The Contractor contended that time was the essence of the contract and blamed DMRC for the delay of 18 months as DMRC did not hand over the project site timely. Dispute arose between the parties and matter was referred to Arbitral Tribunal (AT) wherein Contractor inter alia sought claim on account of Loss if Profit because of prolongation of contract.
The AT agreed with the contractor and held that time was the essence of the contract, however on the claim of loss of profit, AT noted that contractor sought EOT on four occasion but only on one occasion, the Contractor reserved its right for seeking compensation. AT concluded that out of 18 months of period of prolongation, period of 12 months was without any financial implication and therefore, granted proportionate amount of compensation for the 6 months.

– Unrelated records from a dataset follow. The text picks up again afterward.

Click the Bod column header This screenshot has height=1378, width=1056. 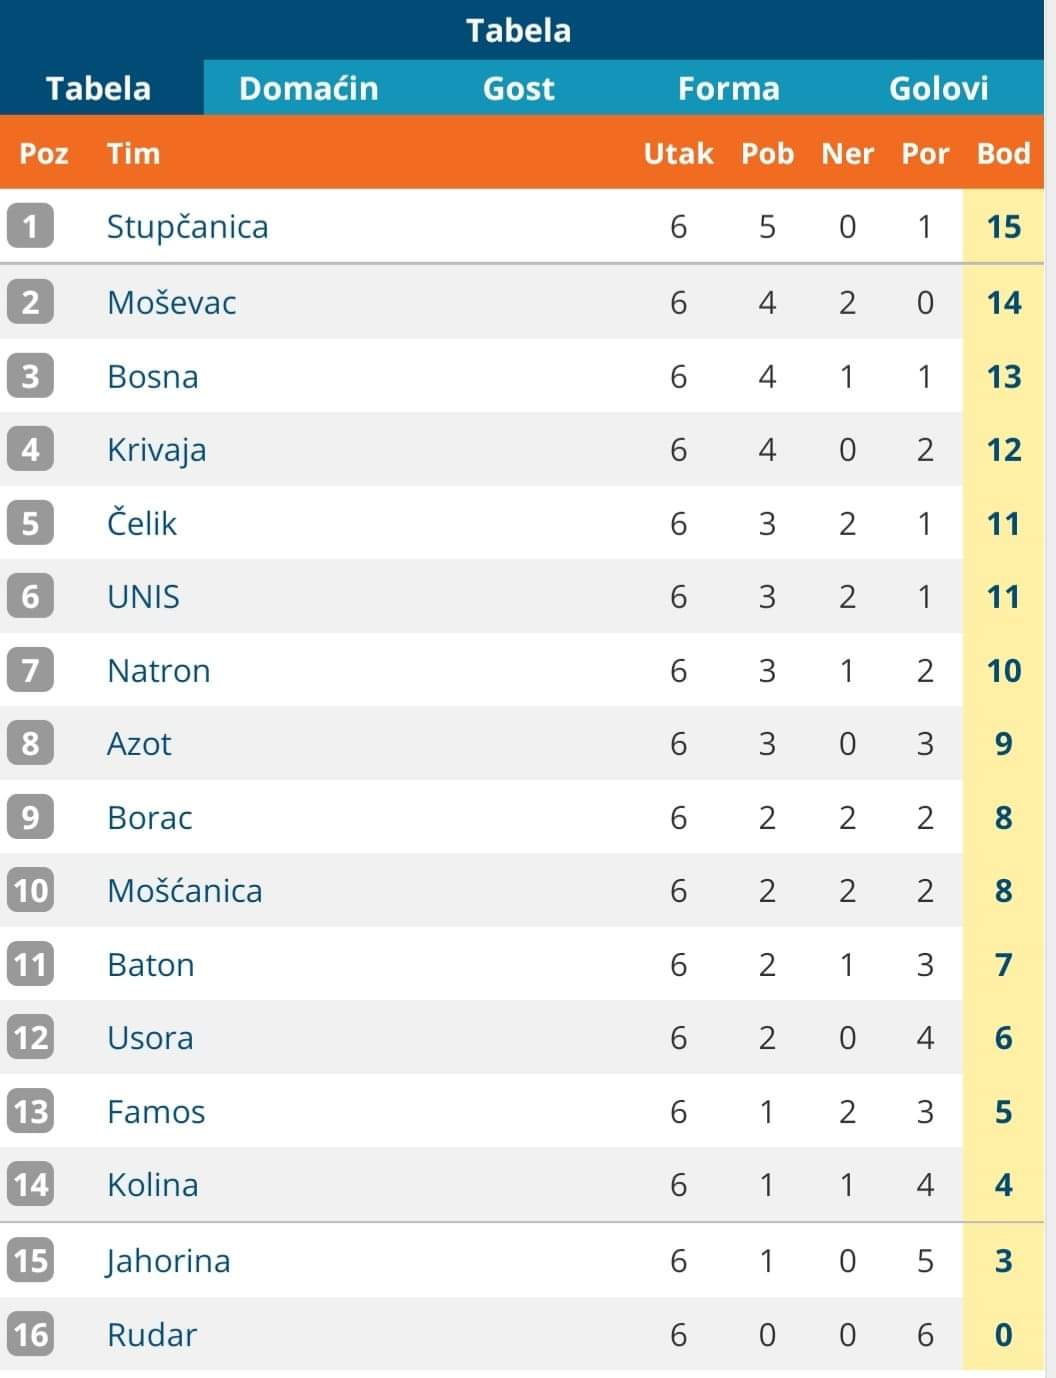click(1003, 153)
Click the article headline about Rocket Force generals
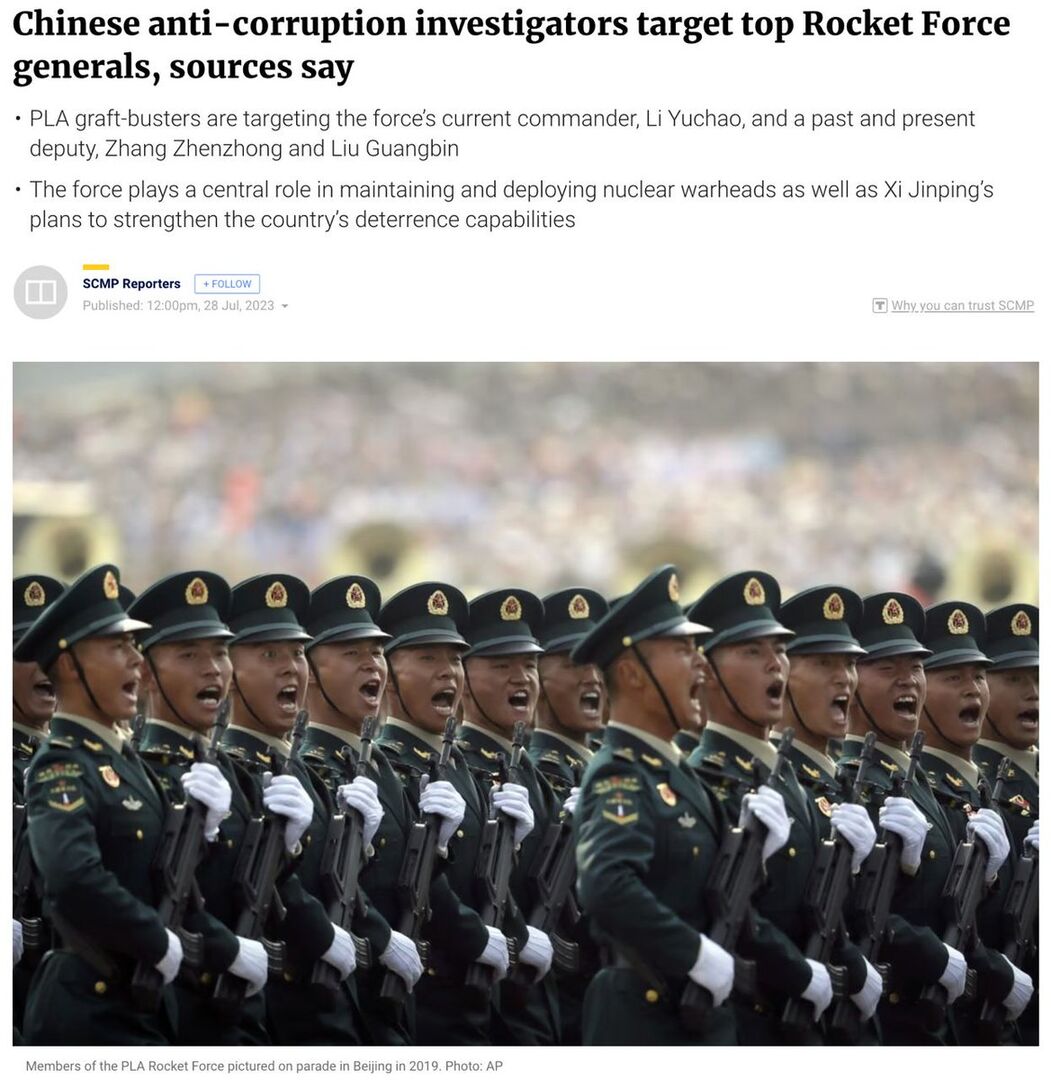1051x1080 pixels. pos(511,45)
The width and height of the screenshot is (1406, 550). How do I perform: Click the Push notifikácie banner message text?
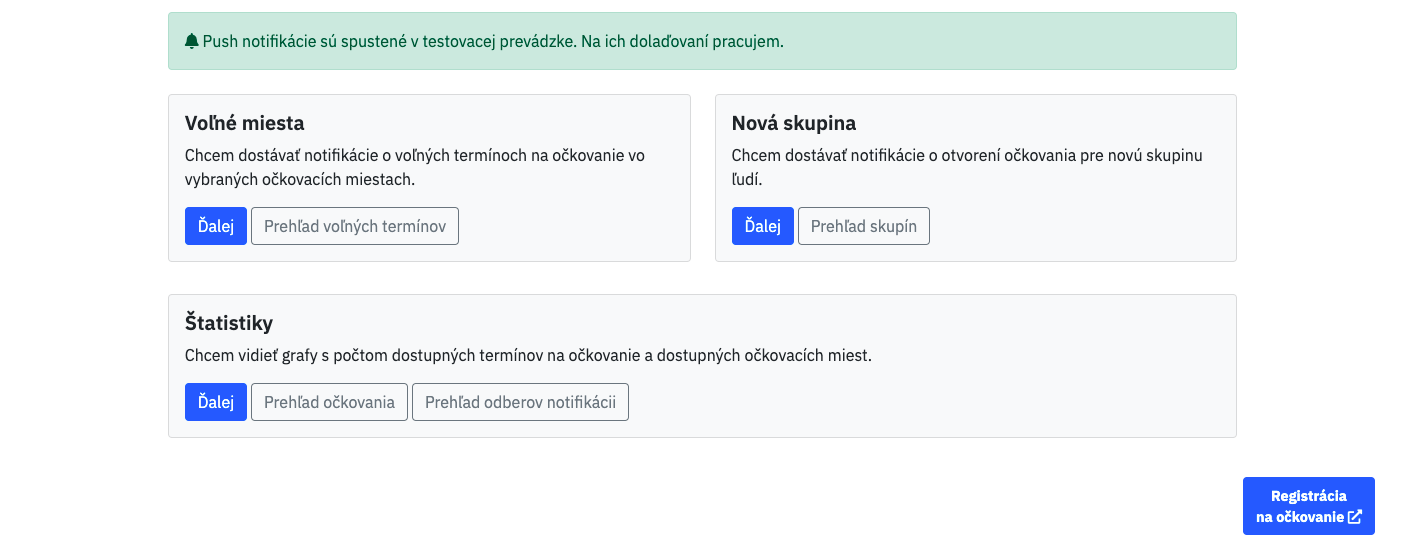[x=493, y=41]
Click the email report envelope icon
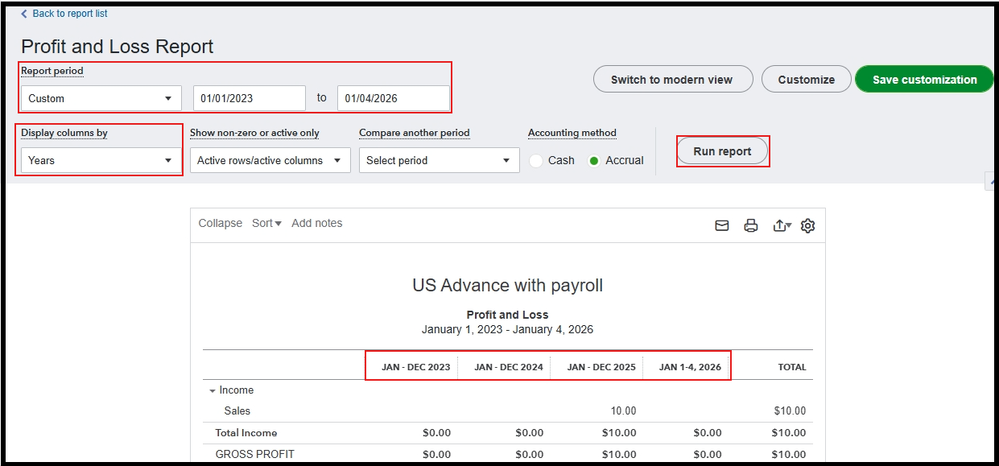The width and height of the screenshot is (999, 466). pyautogui.click(x=722, y=225)
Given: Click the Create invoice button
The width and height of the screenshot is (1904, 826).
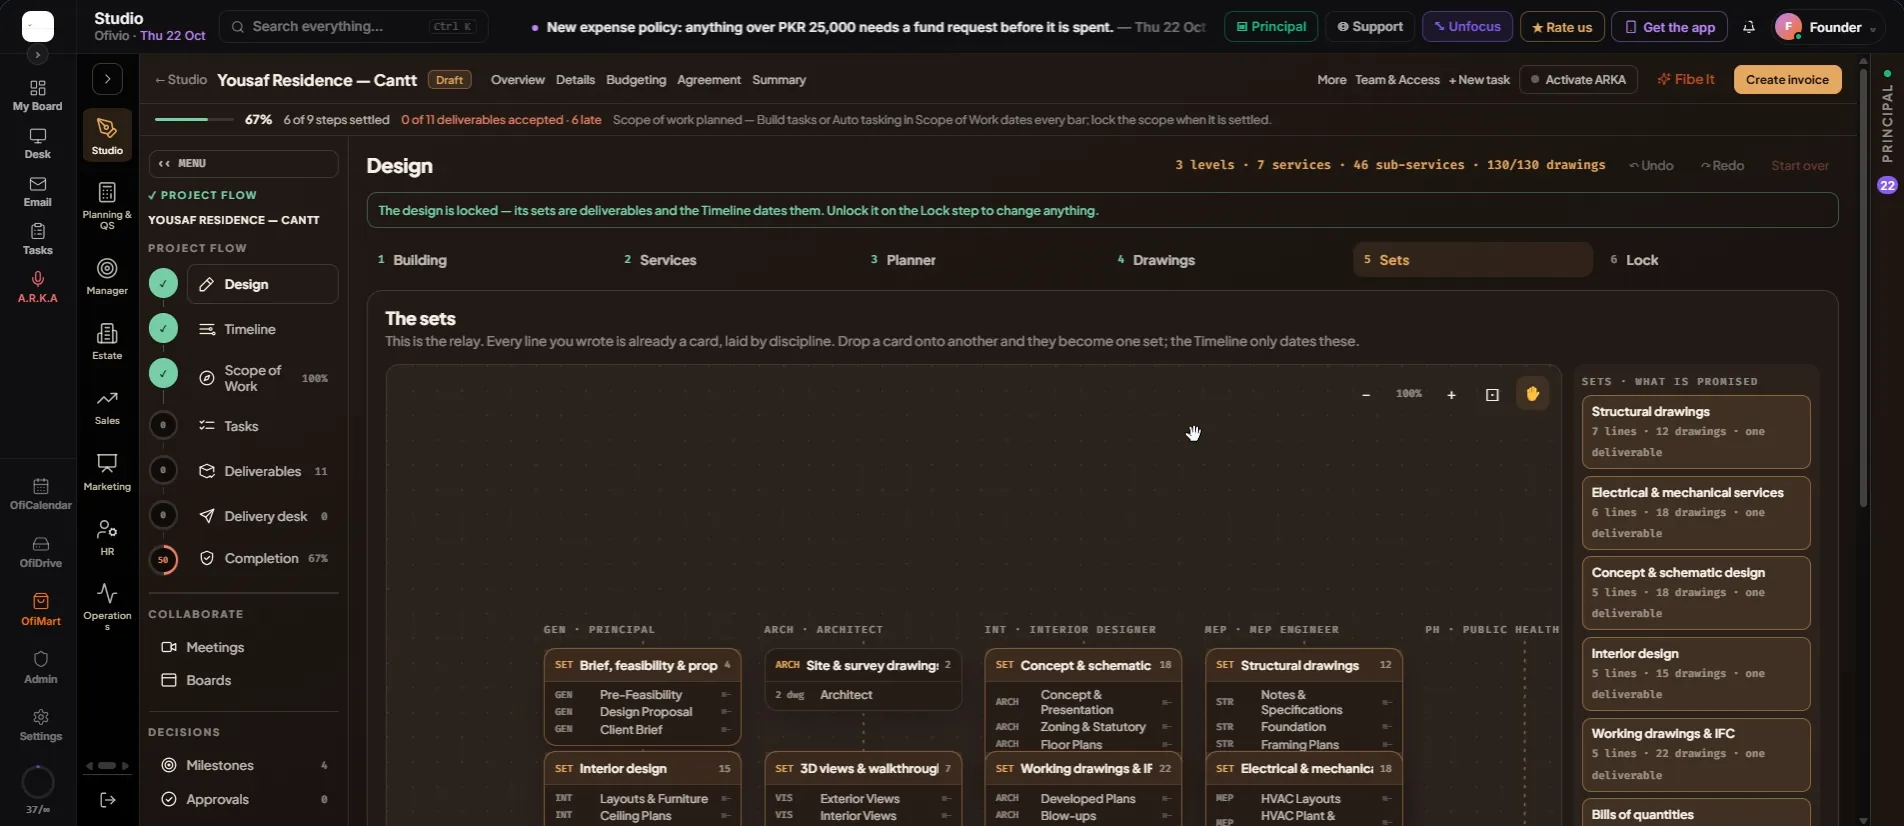Looking at the screenshot, I should [1787, 80].
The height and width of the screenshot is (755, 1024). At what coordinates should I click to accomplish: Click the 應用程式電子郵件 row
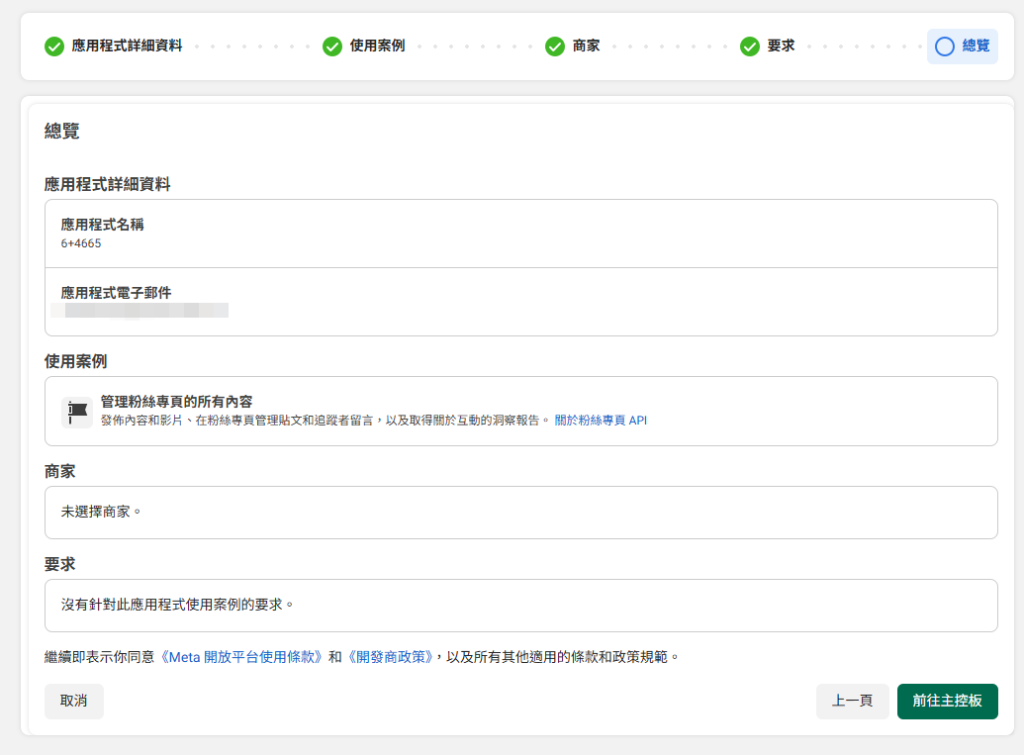coord(521,301)
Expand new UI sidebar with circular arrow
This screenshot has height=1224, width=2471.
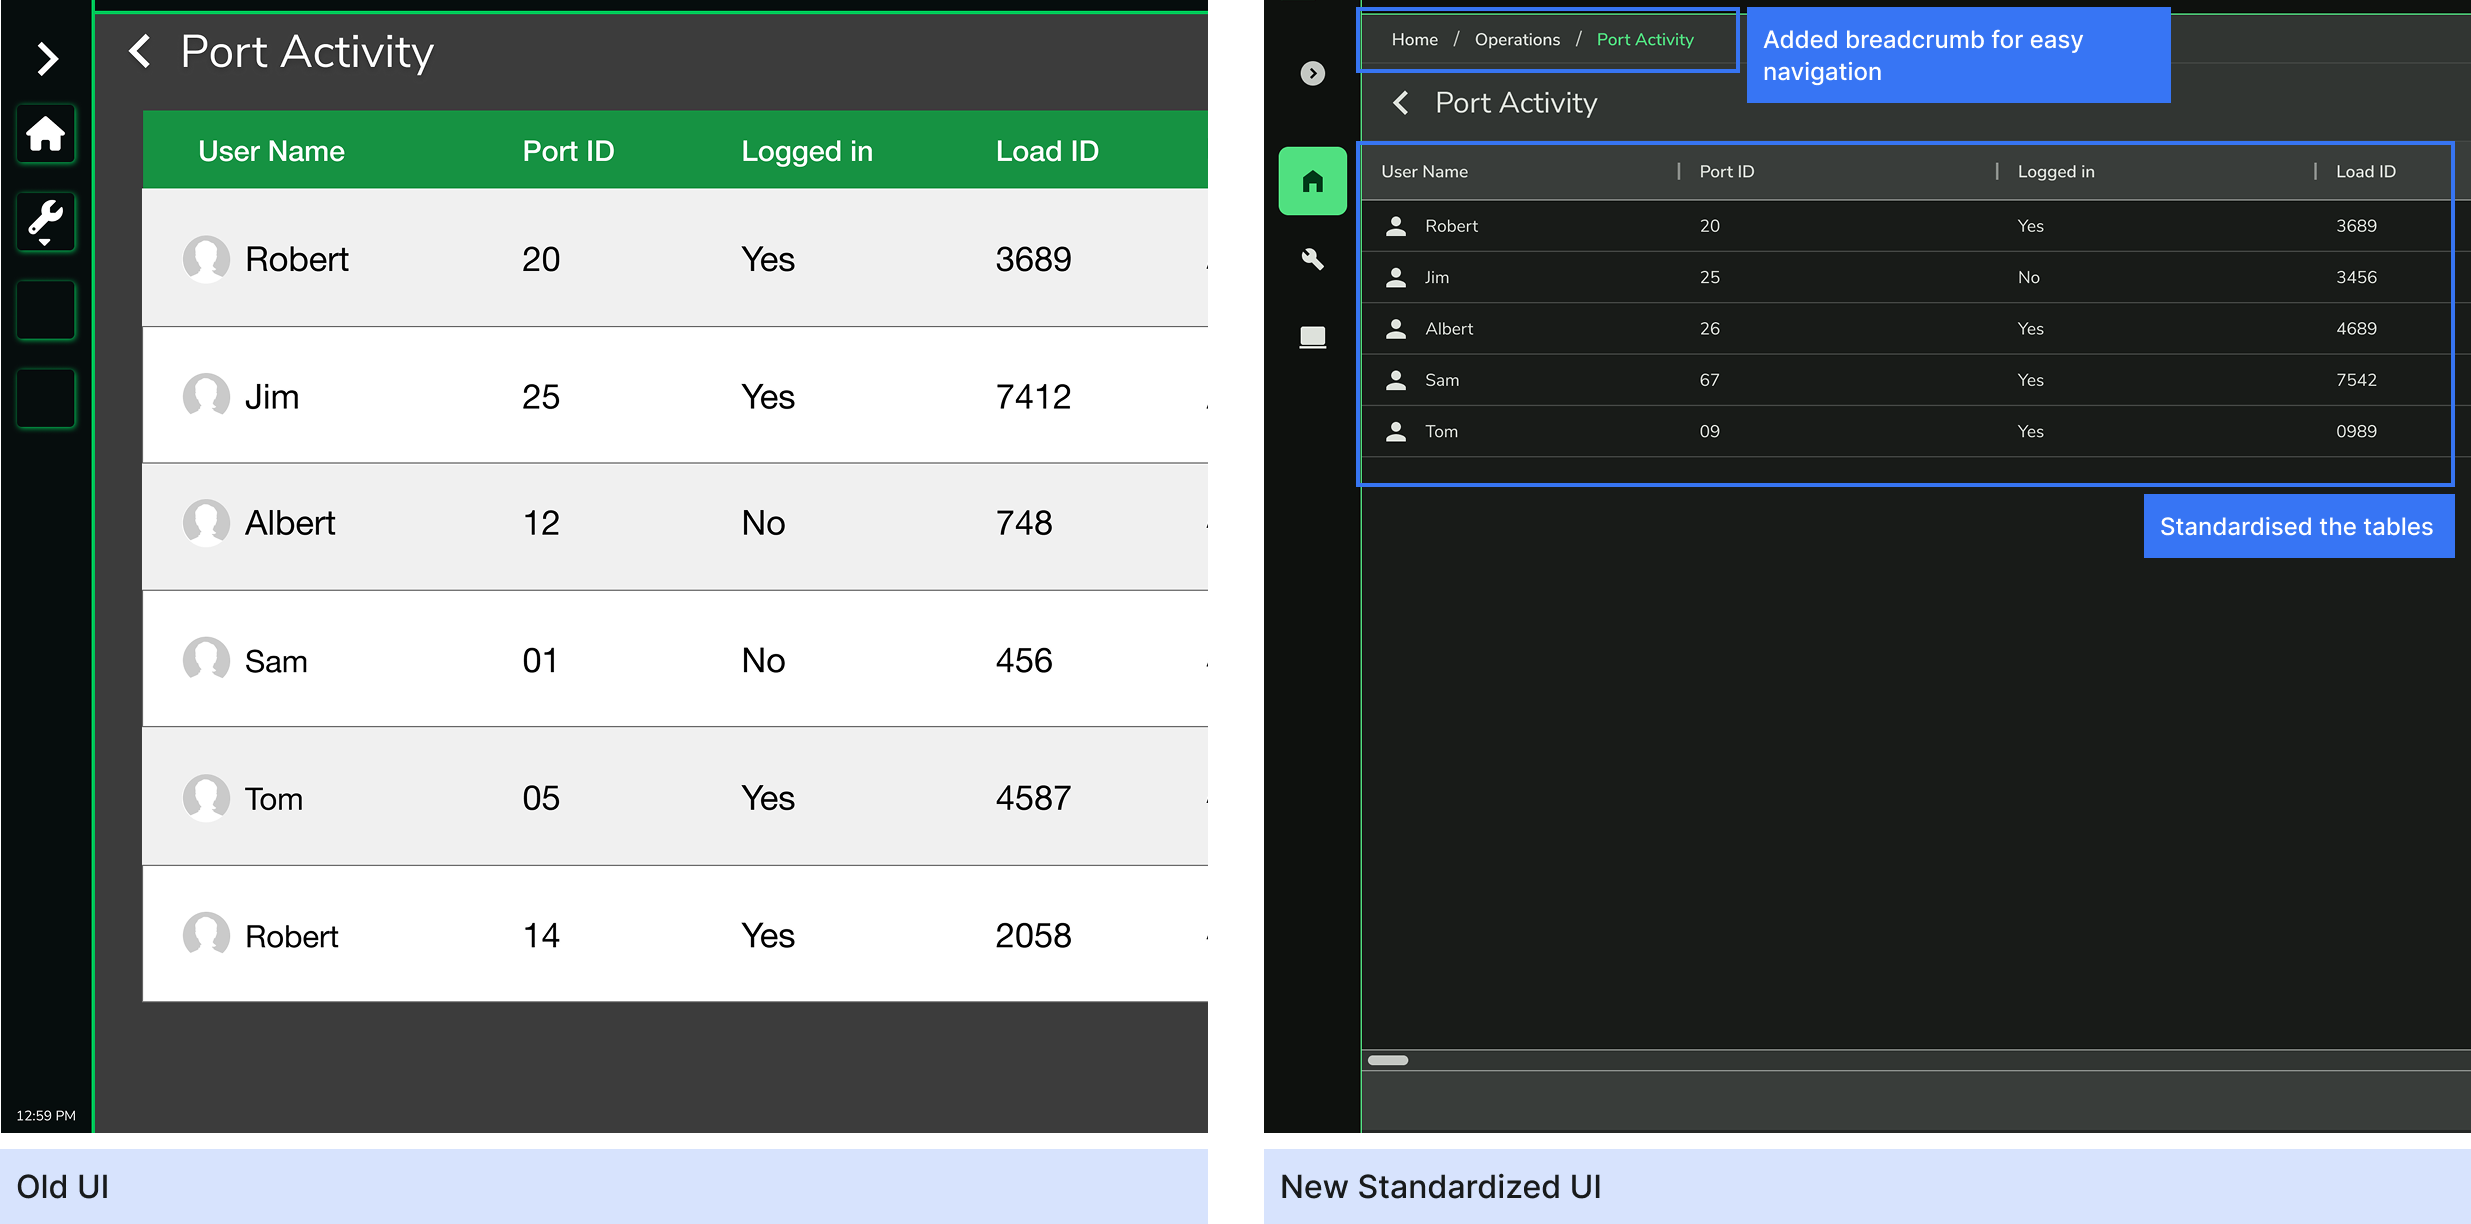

The Contractor challenged the said award under Section 34 of A&C Act. Before the Court, the Contractor argued that even though some clauses of the contract prohibit payment of monetary compensation in the cases of EOT, however, the Contractor can still claim compensation u/s 73 of Indian Contract Act for breach of the contract.
Analysis of the Court–
The Hon’ble Court observed that the Contractor is not required to go as far as to invoke Section 73 of the Contract Act to assail the award, since the AT has rather recognised the Contractor’s right to claim compensation regardless of prohibitive nature of some clauses of the contract. AT’s reluctance to award compensation stems from the Contractor’s own waiver of the right to claim compensation, that happened in the first, second and fourth EOT sought by the Contractor, as opined by the AT. AT read the four extension letters sent by the Contractor and interpreted them to conclude that it was only the third one where the right to claim compensation was reserved. Therefore, according to the AT, out of 18 months of extension, only 6 months were eligible for compensation.
The Court further held that the interpretation of the extension letters by the AT is very well within its judicial prerogative and decided not to re-examine the evidence and re-interpret the same as per its own understanding u/s 34 petition.